Monday, June 04, 2007

Review: Paul McCartney, Perry Farrell


Paul McCartney 'Memory Almost Full': Aidin Vaziri | Paul McCartney is at his best when things are at their worst. Just look at all the pop majesty produced by the metaphorical punch-ups with John and Yoko -- then take a moment to consider the dreadful bile that came once he got his old rival out of his hair and contentment crept in: "Tug of War," "Pipes of Peace" and -- shield your ears! -- "Give My Regards to Broad Street." After two decades of creative floundering, his wife Linda passed away, former Beatles bandmate George Harrison became terminally ill and McCartney once again produced a minor masterpiece in 2001's dark and brooding "Driving Rain." But then he found temporary true love in model Heather Mills and got all cutesy again with 2005's "Chaos and Creation in the Backyard." So every horrible story that has appeared in the tabloids since their relationship went kaput last year has been cause for guilt-ridden celebration. Poor Paul! Hooray us! The payoff is in "Memory Almost Full," a vividly tuneful throwback to the peak of Wings, when McCartney had just discovered his personal freedom and exacted revenge on the world with enormous rainbow-colored melodies. The best songs here are (in no particular order): "Dance Tonight," "Ever Present Past," "See Your Sunshine," "Only Mama Knows," "You Tell Me," "Mr. Bellamy," "Gratitude," "Vintage Clothes," "That Was Me," "Feet in the Clouds," "House of Wax," "The End of the End" and "Nod Your Head." That's right, all of them. Because 40 years since the release of the Beatles' "Sgt. Pepper's Lonely Hearts Club Band," McCartney has finally made another album that is listenable from beginning to end (give or take an "Abbey Road"), only now it's not "When I'm 64" but the dramatic song cycle that climaxes with the mournful "The End of the End," in which he anticipates "a journey to a much better place." The rest of the album, including the single "Ever Present Past" already sees him there, sitting in the clouds, surveying the good old days in dreamy, lovingly constructed tunes like "That Was Me" and "You Tell Me." And surely it's no coincidence that if you scramble the letters in the album title you come up with the dedication, "For My Soul Mate LLM, " which would be the initials of none other than Linda Louise McCartney. Does it get any worse -- or better -- than that?

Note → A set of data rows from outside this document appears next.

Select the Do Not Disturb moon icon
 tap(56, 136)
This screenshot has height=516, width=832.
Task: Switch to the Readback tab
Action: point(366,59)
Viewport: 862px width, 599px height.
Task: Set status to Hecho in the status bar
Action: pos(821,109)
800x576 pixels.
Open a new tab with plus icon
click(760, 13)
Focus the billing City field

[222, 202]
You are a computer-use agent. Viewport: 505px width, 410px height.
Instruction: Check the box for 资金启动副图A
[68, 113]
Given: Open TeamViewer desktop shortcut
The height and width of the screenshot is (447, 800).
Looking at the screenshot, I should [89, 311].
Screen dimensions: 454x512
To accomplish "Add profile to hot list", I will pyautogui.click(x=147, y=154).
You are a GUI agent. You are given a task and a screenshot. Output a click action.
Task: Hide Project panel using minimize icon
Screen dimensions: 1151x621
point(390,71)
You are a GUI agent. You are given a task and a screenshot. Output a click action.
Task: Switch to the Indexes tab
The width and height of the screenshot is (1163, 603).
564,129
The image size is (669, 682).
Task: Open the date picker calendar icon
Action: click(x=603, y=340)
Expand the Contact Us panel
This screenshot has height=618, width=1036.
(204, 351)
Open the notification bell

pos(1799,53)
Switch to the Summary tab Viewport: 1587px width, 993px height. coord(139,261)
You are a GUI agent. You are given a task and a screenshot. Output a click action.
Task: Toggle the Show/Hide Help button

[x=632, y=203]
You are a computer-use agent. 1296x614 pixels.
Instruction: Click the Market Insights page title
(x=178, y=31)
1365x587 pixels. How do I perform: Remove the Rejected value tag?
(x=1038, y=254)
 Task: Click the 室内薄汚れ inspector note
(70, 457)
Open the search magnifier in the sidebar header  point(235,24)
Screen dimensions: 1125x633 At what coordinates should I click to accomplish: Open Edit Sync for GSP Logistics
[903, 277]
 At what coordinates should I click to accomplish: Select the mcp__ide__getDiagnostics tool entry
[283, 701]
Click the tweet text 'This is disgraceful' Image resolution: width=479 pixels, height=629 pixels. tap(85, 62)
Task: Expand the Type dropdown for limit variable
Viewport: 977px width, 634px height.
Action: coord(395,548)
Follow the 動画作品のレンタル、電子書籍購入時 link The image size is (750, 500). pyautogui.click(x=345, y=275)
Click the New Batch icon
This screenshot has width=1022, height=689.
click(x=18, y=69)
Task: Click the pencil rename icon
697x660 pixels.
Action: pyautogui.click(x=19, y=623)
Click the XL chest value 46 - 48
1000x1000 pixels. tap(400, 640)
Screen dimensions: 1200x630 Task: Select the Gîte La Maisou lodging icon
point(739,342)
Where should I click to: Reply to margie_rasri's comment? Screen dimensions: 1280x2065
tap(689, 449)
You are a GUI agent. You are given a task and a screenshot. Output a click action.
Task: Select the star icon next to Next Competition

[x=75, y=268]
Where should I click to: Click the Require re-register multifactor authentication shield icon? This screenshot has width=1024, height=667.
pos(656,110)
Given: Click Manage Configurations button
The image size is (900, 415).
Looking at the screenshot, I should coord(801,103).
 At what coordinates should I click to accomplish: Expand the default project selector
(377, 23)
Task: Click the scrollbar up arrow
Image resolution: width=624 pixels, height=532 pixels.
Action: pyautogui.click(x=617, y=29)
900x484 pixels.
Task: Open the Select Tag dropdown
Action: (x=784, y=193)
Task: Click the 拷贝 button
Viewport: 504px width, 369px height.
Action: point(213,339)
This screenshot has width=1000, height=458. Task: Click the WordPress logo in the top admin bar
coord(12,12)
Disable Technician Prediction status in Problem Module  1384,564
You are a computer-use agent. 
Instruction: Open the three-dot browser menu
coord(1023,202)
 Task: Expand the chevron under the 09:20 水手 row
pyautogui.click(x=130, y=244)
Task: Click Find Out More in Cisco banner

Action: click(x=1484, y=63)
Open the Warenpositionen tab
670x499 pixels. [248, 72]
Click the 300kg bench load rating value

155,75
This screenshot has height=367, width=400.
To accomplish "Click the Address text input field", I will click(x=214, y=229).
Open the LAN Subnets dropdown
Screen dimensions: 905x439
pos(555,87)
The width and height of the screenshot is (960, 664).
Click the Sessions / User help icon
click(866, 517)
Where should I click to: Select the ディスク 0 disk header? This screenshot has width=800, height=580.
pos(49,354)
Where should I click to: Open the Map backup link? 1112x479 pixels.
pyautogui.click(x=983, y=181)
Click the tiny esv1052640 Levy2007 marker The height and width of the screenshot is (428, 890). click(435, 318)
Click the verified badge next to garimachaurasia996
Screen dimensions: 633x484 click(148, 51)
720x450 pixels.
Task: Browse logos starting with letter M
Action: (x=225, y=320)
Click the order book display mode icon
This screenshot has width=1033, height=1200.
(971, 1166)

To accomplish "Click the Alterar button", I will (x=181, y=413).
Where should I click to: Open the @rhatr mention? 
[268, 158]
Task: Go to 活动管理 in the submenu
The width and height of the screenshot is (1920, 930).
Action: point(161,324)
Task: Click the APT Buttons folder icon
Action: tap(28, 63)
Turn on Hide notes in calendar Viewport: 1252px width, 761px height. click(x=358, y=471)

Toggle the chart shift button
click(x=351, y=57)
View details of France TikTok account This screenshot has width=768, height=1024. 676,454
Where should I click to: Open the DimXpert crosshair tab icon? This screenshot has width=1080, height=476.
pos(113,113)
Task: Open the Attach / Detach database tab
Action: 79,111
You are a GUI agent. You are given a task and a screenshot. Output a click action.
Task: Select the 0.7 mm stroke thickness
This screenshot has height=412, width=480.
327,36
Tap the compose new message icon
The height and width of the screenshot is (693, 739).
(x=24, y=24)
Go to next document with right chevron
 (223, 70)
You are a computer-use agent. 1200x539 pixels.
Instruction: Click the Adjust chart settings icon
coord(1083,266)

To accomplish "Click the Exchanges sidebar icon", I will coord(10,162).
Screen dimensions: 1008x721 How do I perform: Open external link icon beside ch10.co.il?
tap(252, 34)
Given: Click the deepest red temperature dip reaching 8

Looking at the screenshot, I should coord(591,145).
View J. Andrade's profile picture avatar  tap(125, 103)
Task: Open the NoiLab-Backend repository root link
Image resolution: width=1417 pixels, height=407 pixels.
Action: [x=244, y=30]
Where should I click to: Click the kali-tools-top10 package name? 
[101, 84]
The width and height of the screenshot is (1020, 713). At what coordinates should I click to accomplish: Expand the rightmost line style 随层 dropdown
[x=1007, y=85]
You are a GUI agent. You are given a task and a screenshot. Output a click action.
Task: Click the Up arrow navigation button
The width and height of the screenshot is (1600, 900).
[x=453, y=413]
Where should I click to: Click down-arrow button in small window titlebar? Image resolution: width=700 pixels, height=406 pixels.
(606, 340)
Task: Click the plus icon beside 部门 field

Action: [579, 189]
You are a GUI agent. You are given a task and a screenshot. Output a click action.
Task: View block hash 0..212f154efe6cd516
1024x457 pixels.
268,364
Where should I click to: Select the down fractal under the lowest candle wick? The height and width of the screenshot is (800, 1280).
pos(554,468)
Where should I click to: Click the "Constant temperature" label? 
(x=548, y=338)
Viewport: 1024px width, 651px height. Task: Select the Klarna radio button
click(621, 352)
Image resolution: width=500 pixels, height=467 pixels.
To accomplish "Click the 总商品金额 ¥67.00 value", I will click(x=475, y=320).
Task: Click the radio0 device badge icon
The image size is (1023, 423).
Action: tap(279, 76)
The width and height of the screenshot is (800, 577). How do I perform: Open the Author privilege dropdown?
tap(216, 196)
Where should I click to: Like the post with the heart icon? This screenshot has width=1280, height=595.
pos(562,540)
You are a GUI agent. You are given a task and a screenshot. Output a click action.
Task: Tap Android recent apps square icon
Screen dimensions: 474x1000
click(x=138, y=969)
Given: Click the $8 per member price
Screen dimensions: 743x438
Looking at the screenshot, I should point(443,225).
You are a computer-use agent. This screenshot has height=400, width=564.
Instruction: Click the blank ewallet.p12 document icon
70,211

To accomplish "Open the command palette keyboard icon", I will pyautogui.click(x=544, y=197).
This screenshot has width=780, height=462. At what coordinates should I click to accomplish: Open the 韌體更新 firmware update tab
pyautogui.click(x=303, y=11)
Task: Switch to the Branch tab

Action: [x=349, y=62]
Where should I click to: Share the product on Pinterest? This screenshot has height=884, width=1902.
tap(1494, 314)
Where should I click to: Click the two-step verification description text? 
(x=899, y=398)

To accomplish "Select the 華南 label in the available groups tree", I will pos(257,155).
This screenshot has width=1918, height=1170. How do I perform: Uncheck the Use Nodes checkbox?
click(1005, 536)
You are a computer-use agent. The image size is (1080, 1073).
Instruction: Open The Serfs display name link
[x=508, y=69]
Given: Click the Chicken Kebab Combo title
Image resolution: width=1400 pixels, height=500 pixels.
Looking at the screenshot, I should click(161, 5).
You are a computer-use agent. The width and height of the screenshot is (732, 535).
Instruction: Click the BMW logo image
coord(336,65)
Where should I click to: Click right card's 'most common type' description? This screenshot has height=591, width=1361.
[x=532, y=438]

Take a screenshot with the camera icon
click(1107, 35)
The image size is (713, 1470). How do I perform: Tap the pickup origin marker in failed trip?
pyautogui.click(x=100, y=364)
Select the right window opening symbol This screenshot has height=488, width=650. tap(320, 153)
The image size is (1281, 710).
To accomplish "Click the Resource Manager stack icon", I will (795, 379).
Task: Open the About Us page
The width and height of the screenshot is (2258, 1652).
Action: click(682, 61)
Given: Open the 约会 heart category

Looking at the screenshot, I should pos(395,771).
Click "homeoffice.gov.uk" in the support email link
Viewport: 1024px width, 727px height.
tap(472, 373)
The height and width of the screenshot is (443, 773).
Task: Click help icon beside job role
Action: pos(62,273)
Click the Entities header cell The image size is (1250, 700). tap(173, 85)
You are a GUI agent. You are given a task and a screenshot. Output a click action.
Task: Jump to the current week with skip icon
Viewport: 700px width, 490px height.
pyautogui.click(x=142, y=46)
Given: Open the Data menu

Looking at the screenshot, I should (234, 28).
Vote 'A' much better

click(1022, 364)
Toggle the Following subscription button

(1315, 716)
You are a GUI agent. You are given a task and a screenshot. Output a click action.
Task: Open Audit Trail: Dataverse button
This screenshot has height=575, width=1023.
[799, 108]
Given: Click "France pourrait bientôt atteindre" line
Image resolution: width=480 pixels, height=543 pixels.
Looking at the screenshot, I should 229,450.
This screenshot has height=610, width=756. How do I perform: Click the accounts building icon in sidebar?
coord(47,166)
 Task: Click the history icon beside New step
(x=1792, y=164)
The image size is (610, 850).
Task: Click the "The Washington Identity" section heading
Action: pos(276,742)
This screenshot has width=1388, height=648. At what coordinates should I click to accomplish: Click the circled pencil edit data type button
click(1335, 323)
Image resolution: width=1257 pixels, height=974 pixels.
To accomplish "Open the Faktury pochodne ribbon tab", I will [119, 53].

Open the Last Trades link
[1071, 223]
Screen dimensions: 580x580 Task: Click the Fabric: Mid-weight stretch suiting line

Perry Farrell's Satellite Party 'Ultra Payloaded': Aidin Vaziri | Perry Farrell has spent the past two decades trying to recapture the cheap glitter and hard-luck glamour that swept through the first two albums by his old band Jane's Addiction. But with every new release it seems that rock's beloved kook only falls further away from his original vision. With Satellite Party, the group he formed with Extreme's Nuno Bettencourt on guitar after the latest Jane's reunion floundered three years ago, he makes another run at hammering together heavy metal riffs with belly dance beats and quasi-mystical lyrics. The results border on parody, but when the guest list that could only be on loan from some horrible Hollywood nightclub shows up -- Fergie, Flea, a long-deceased Jim Morrison -- the whole thing turns into a painful "Saturday Night Live" skit.